Since the glory days of classic horror, we’ve seen that some monsters are misunderstood. Frankenstein’s creature didn’t ask to live again, and Boris Karloff’s Imhotep just wanted to rekindle a millennia-old crush. But the sympathetic and the supernatural have co-existed for ages in legend, which is where Thai director Nonzee Nimibutr found the source of his breakout picture, Nang Nak. It’s one of several films based off the same tale, and while I can’t say for sure that it’s the best, it is the most internationally-known of the bunch. Nang Nak emerged during the Asian horror renaissance, and like its finest graduates, it knows that a simple story told well can be as satisfying as a shiver down the spine.
A long time ago in rural Thailand, there lived Mak (Winai Kraibutr) and his adoring wife Nak (Intira Jaroenpura). Their love was strong indeed, enough so to endure Mak being called to battle while a pregnant Nak tended to the homestead. Not even life-threatening injuries could prevent Mak from making his way back home to his spouse and their new son. Upon his return, though, the mood feels conspicuously off. The other villagers keep their distance, while Nak seems rather insistent that her hubby stay home. But little does Mak realize that he’s sharing his pad with a pair of spirits, his beloved Nak having died during childbirth. The news is hard enough for Mak to handle, but unless he convinces his beloved to move onto the next life, some angry neighbors will do it for him.
I can’t picture any example of American folklore that corresponds with Nang Nak. Yes, we have our ghost stories, but none are so deeply ingrained in our cultural rolodex. These tales just mean more in places like Thailand, where to this day offerings are still made in Nak’s honor. Thus, when you set something like The Haunting in Connecticut against Nang Nak, you won’t get as respectful a feel from the former. “Respect” is the operative word here, as balance figures greatly into Nak’s depiction. During the film, she pulls some pretty nasty stunts, but only on those who directly theaten her (a word to the wise: don’t swipe a dead woman’s valuables when her body’s still warm). Nak’s devotion to Mak is admirable but also leads to tragedy, supplying the story both its heart and its fright factor; nothing’s scarier than a mom who means business.

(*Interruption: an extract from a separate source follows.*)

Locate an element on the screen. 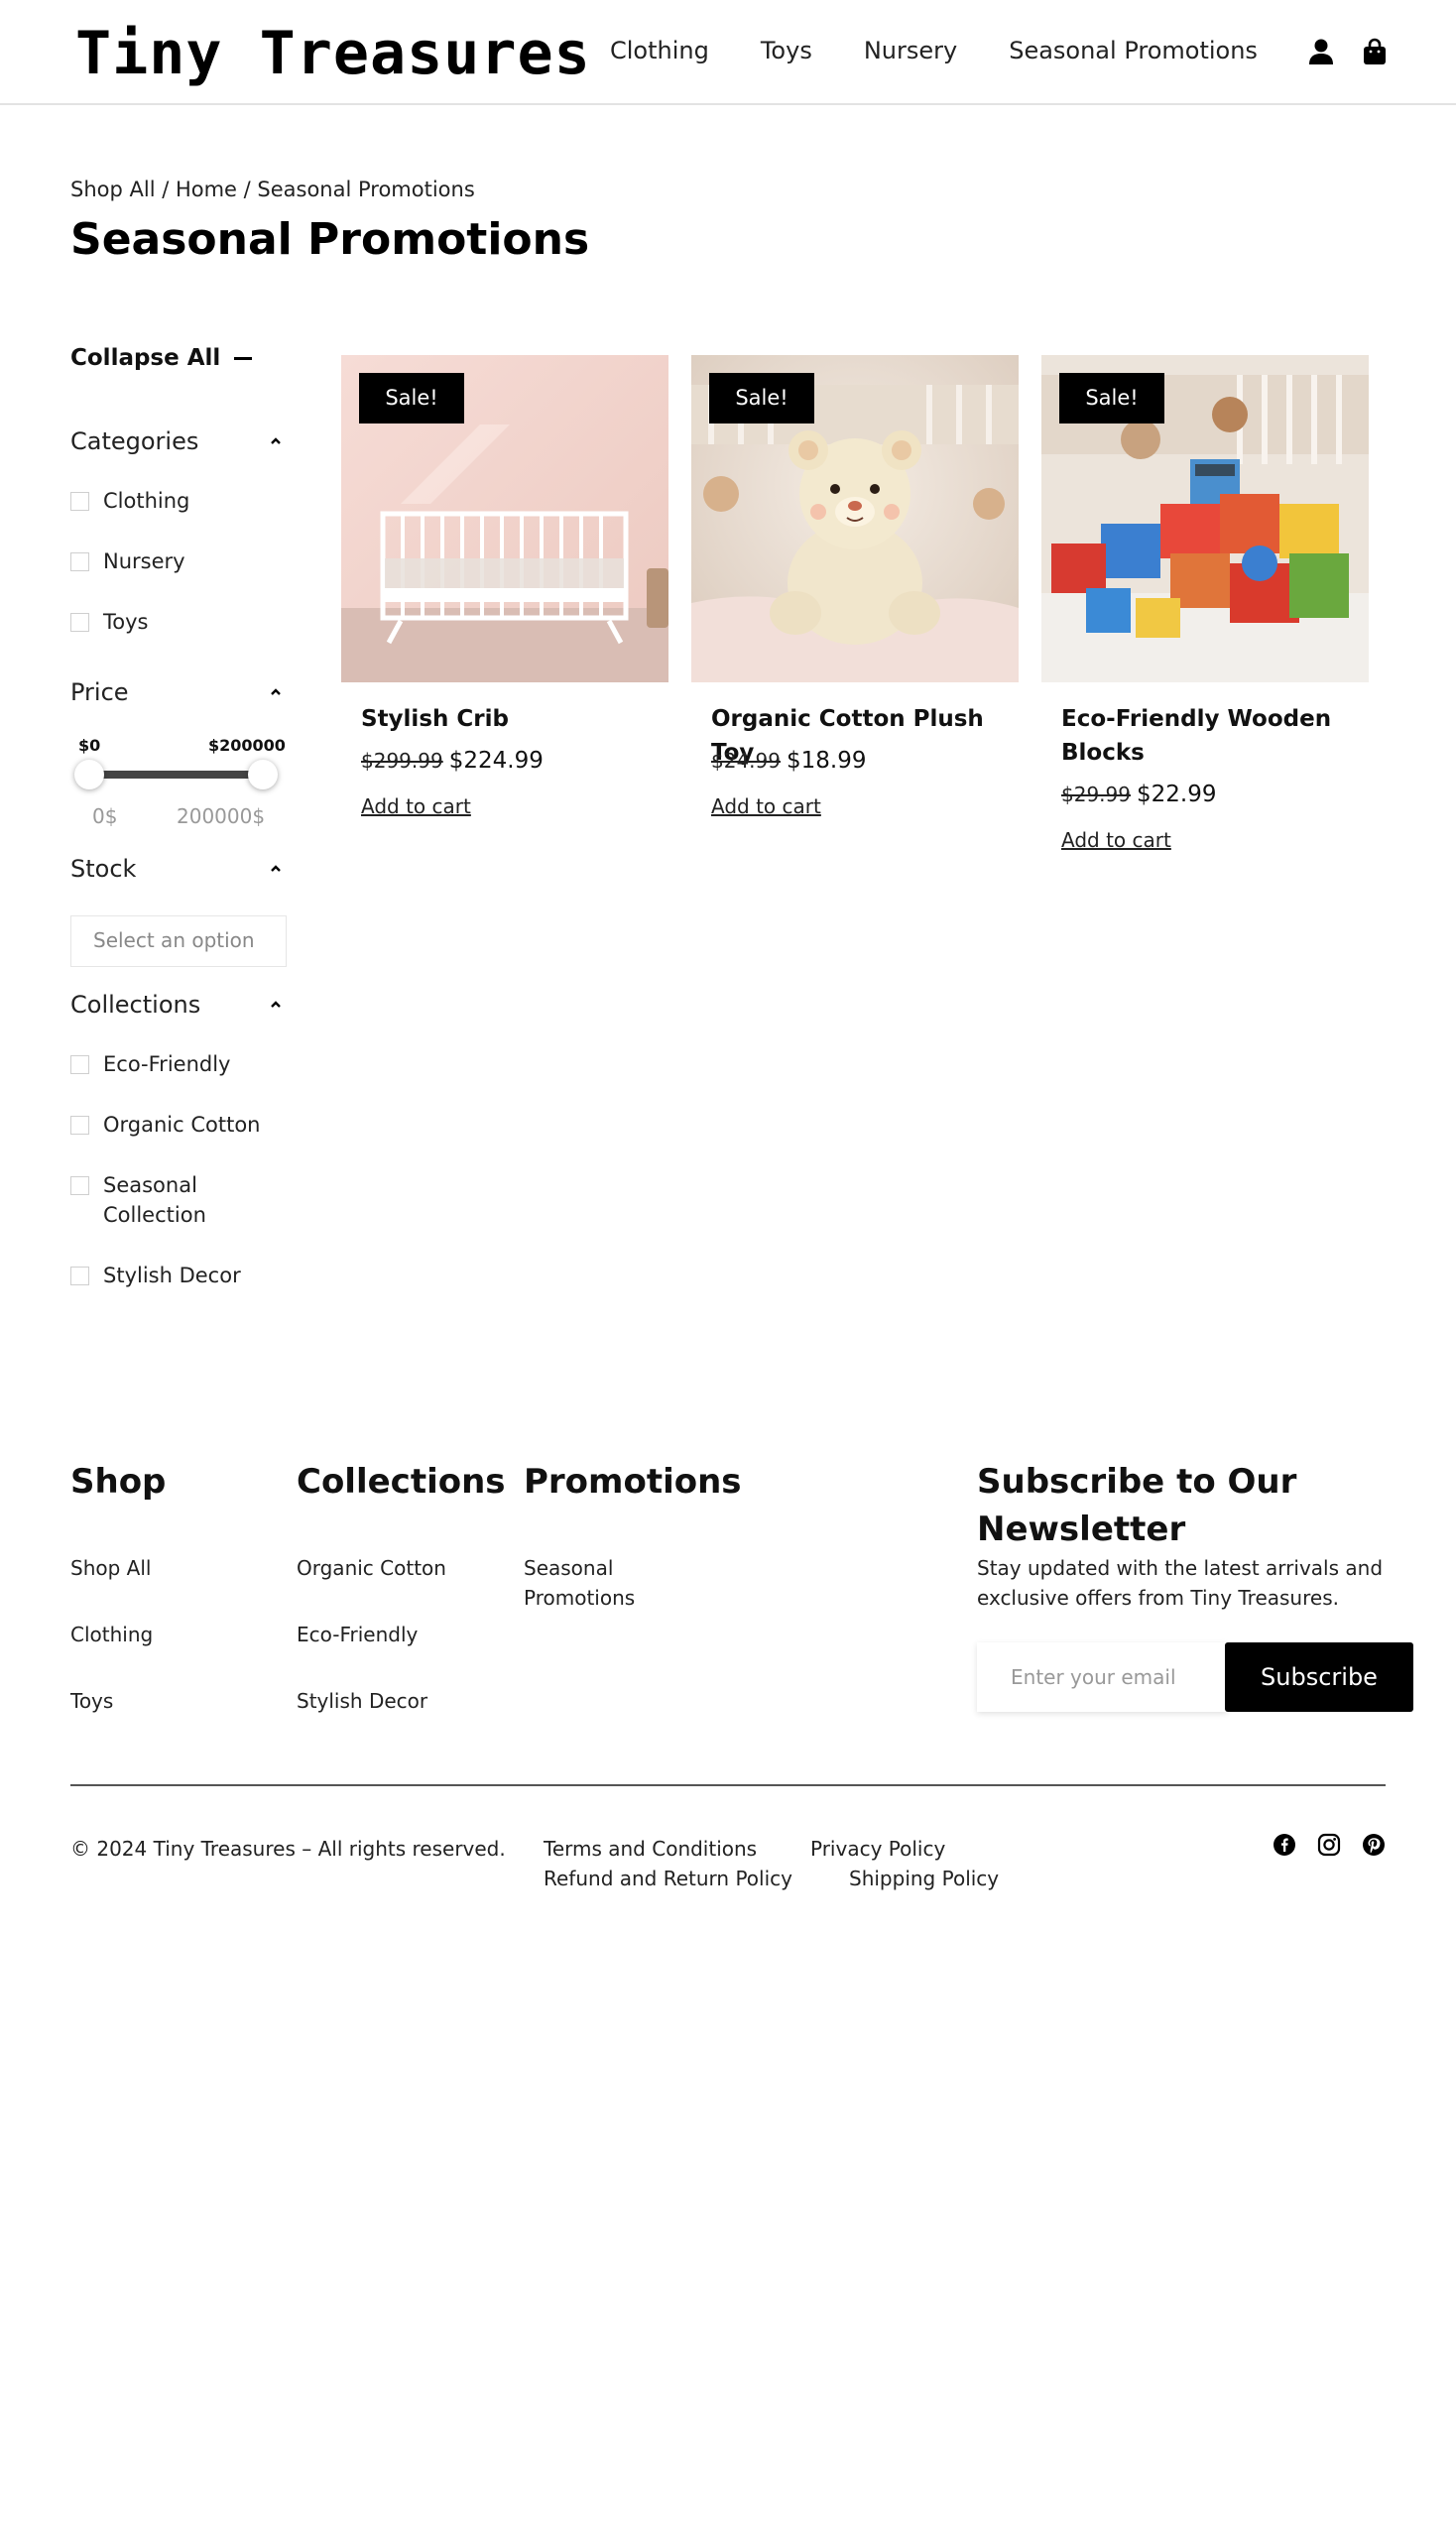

Nang Nak is more in tune with classical Asian horror than with the Ringus that’ve seized center stage. As in Ugetsu, Snake Woman’s Curse, and several others, true emotion is provided to ghostly players who, for all their incorporeality, end up more fleshed-out than those with a pulse. You may not sympathize with Nak, but you understand her, which is due in great part to Jaroenpura’s performance. It’s always tough making a saint of a sinner, but Jaroenpura tones her turn down and allows Nak’s actions to speak for themselves. I also commend Kraibutr’s handling of Mak, who drifts from not wanting to believe Nak is a ghost to having to convince himself she isn’t. However, I do wish that Nimibutr sorted out the plot’s tone beforehand; as appreciated as the mix may be, it is a bit jarring going from decaying corpses to melancholic glances on a scene’s notice.
It isn’t without the odd instance of grue or otherworldly showmanship, but Nang Nak’s end outweighs its means. As the credits roll, you won’t curse the heavens for any cheap tricks meant to bamboozle you or for being stuck with any particularly dense characters. Nang Nak aspires for greater fulfillment, freaking you out every so often while heeding your humanity all throughout.